Since the departure from this port of the old hospital ship ‘Gregeois’ about a year ago, no French ship of war had been stationed at Civita Vecchia; but on Wednesday morning the steam-sloop ‘Catinat,’ 180 men, cast anchor in the harbour, and the commandant immediately on disembarking took the train for Rome and placed himself in communication with the French ambassador. I am not aware whether the Pontifical government had applied for this vessel, or whether the sending it was a spontaneous attention on the part of the French emperor, but, at any rate, its arrival has proved a source of pleasure to His Holiness, as there is no knowing what may happen In troublous times like the present, and it is always good to have a retreat insured.
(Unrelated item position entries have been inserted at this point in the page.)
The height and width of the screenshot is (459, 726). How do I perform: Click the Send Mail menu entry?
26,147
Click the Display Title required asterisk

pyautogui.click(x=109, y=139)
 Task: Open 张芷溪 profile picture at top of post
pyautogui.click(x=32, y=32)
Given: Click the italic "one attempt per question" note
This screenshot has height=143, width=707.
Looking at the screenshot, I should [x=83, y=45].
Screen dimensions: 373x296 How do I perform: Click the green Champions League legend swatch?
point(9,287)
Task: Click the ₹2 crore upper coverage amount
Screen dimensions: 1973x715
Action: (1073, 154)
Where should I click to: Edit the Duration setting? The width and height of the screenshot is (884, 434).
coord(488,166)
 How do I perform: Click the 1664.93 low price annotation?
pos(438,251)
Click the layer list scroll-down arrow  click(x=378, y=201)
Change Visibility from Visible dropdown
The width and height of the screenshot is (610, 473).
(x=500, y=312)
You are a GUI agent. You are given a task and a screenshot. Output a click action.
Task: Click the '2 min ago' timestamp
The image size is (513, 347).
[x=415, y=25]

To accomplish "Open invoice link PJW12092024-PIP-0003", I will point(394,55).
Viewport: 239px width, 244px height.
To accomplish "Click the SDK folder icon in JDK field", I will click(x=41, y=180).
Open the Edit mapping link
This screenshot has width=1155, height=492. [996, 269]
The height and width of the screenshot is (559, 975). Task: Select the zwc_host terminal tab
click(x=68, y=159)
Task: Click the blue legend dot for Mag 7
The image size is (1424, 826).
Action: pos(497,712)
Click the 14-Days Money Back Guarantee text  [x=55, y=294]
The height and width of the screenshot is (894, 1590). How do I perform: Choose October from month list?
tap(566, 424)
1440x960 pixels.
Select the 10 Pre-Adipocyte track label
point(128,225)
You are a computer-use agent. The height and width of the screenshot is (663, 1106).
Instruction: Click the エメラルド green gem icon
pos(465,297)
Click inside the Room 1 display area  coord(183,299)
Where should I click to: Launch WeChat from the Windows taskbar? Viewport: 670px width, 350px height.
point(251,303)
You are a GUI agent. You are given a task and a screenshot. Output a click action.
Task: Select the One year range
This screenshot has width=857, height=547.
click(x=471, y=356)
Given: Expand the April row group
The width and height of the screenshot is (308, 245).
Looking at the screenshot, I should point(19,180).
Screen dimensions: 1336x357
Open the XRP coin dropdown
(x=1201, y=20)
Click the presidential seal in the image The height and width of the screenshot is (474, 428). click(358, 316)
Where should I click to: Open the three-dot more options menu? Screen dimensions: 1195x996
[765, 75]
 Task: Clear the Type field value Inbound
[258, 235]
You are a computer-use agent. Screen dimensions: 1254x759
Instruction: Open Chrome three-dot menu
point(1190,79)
Yesterday it was notified in this port, as well as at Naples, that arrivals from Marseilles would be, until further notice, subjected to a quarantine of fifteen days in consequence of cholera having made its appearance at the latter place. A sailing vessel which arrived from Marseilles in the course of the day had to disembark the merchandise it brought for Civita Vecchia into barges off the lazaretto, where the yellow flag was hoisted over them. This vessel left Marseilles five days before the announcement of the quarantine, while the ‘Prince Napoleon’ of Valery’s Company, passenger and merchandise steamer, which left Marseilles only one day before its announcement, was admitted this morning to free pratique. Few travellers will come here by sea now.
MARSEILLES, July 24.
Accustomed as we have been of late in Italy to almost hourly bulletins of the progress of hostilities, it is a trying condition to be suddenly debarred of all intelligence by finding oneself on board a steamer for thirty-six hours without touching at any port, as was my case in coming here from Civita Vecchia on board the ‘Prince Napoleon.’ But, although telegrams were wanting, discussions on the course of events were rife on board among the passengers who had embarked at Naples and Civita Vecchia, comprising a strong batch of French and Belgian priests returning from a pilgrimage to Rome, well supplied with rosaries and chaplets blessed by the Pope and facsimiles of the chains of St. Peter. Not much sympathy for the Italian cause was shown by these gentlemen or the few French and German travellers who, with three or four Neapolitans, formed the quarterdeck society; and our Corsican captain took no pains to hide his contempt at the dilatory proceedings of the Italian fleet at Ancona. We know that the Prussian minister, M. d’Usedom, has been recently making strenuous remonstrances at Ferrara against the slowness with which the Italian naval and military forces were proceeding, while their allies, the Prussians, were already near the gates of Vienna; and the conversation of a Prussian gentleman on board our steamer, who was connected with that embassy, plainly indicated the disappointment felt at Berlin at the rather inefficacious nature of the diversion made in Venetia, and on the coast of Istria by the army and navy of Victor Emmanuel. He even attributed to his minister an expression not very flattering either to the future prospects of Italy as resulting from her alliance with Prussia, or to the fidelity of the latter in carrying out the terms of it. I do not know whether this gentleman intended his anecdote to be taken cum grano salis, but I certainly understood him to say that he had deplored to the minister the want of vigour and the absence of success accompanying the operations of the Italian allies of Prussia, when His Excellency replied: ‘C’est bien vrai. Ils nous ont tromps; mais que voulez-vous y faire maintenant? Nous aurons le temps de les faire egorger apres.’